Short task:
In the listing below, swap each "GUI agent" for "screen agent" and reproduce every other line unchanged.

[Recorded data]
● ● ● ● ●

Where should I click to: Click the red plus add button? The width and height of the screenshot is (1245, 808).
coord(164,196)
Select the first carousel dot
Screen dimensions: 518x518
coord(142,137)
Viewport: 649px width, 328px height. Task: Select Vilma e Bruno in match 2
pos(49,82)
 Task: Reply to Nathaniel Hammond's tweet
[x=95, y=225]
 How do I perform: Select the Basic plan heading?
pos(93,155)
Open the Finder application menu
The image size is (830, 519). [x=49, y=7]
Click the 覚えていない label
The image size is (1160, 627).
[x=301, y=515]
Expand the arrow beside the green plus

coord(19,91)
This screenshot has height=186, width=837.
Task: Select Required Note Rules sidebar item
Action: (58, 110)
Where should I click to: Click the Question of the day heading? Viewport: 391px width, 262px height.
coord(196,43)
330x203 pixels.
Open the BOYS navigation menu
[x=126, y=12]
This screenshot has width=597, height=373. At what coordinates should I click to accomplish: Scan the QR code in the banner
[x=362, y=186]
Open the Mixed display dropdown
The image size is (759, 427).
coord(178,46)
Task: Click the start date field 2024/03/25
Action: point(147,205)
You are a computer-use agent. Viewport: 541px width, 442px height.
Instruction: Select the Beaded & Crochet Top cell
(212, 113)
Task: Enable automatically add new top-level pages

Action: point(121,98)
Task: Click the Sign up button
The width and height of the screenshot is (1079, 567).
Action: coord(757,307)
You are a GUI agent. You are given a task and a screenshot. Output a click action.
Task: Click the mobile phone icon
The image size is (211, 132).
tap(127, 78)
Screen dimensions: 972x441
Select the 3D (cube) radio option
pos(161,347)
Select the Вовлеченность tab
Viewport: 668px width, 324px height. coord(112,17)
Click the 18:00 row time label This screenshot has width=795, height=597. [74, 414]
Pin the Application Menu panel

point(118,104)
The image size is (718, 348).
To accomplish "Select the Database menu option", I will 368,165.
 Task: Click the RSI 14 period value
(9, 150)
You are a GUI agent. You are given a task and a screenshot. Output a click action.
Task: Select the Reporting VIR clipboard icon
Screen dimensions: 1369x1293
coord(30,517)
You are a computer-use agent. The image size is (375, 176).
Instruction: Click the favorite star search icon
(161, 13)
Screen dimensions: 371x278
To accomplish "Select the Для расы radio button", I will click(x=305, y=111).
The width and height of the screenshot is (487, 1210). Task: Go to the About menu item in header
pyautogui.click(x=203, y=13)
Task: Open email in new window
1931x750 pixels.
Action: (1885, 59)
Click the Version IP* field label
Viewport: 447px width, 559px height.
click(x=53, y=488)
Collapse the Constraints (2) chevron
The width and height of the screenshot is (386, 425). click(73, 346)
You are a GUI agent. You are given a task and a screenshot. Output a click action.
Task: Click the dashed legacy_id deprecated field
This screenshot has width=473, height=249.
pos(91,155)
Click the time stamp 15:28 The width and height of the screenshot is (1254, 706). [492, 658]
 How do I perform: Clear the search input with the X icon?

● ● ● ● ●

Exercise response:
Where should I click to: Click the red plus add button? The width and height of the screenshot is (1245, 808).
coord(164,196)
Select the first carousel dot
Screen dimensions: 518x518
coord(142,137)
Viewport: 649px width, 328px height. Task: Select Vilma e Bruno in match 2
pos(49,82)
 Task: Reply to Nathaniel Hammond's tweet
[x=95, y=225]
 How do I perform: Select the Basic plan heading?
pos(93,155)
Open the Finder application menu
The image size is (830, 519). [x=49, y=7]
Click the 覚えていない label
The image size is (1160, 627).
[x=301, y=515]
Expand the arrow beside the green plus

coord(19,91)
This screenshot has height=186, width=837.
Task: Select Required Note Rules sidebar item
Action: (58, 110)
Where should I click to: Click the Question of the day heading? Viewport: 391px width, 262px height.
coord(196,43)
330x203 pixels.
Open the BOYS navigation menu
[x=126, y=12]
This screenshot has width=597, height=373. At what coordinates should I click to accomplish: Scan the QR code in the banner
[x=362, y=186]
Open the Mixed display dropdown
The image size is (759, 427).
coord(178,46)
Task: Click the start date field 2024/03/25
Action: point(147,205)
You are a computer-use agent. Viewport: 541px width, 442px height.
Instruction: Select the Beaded & Crochet Top cell
(212, 113)
Task: Enable automatically add new top-level pages

Action: point(121,98)
Task: Click the Sign up button
The width and height of the screenshot is (1079, 567).
Action: coord(757,307)
You are a screen agent. You are given a task and a screenshot. Output a click action.
Task: Click the mobile phone icon
The image size is (211, 132).
tap(127, 78)
Screen dimensions: 972x441
Select the 3D (cube) radio option
pos(161,347)
Select the Вовлеченность tab
Viewport: 668px width, 324px height. coord(112,17)
Click the 18:00 row time label This screenshot has width=795, height=597. [74, 414]
Pin the Application Menu panel

point(118,104)
The image size is (718, 348).
To accomplish "Select the Database menu option", I will 368,165.
 Task: Click the RSI 14 period value
(9, 150)
You are a screen agent. You are given a task and a screenshot. Output a click action.
Task: Select the Reporting VIR clipboard icon
Screen dimensions: 1369x1293
coord(30,517)
You are a computer-use agent. The image size is (375, 176).
Instruction: Click the favorite star search icon
(161, 13)
Screen dimensions: 371x278
To accomplish "Select the Для расы radio button", I will click(x=305, y=111).
The width and height of the screenshot is (487, 1210). Task: Go to the About menu item in header
pyautogui.click(x=203, y=13)
Task: Open email in new window
1931x750 pixels.
Action: (1885, 59)
Click the Version IP* field label
Viewport: 447px width, 559px height.
click(x=53, y=488)
Collapse the Constraints (2) chevron
The width and height of the screenshot is (386, 425). click(73, 346)
You are a screen agent. You are given a task and a screenshot. Output a click action.
Task: Click the dashed legacy_id deprecated field
This screenshot has width=473, height=249.
pos(91,155)
Click the time stamp 15:28 The width and height of the screenshot is (1254, 706). [492, 658]
 How do I perform: Clear the search input with the X icon?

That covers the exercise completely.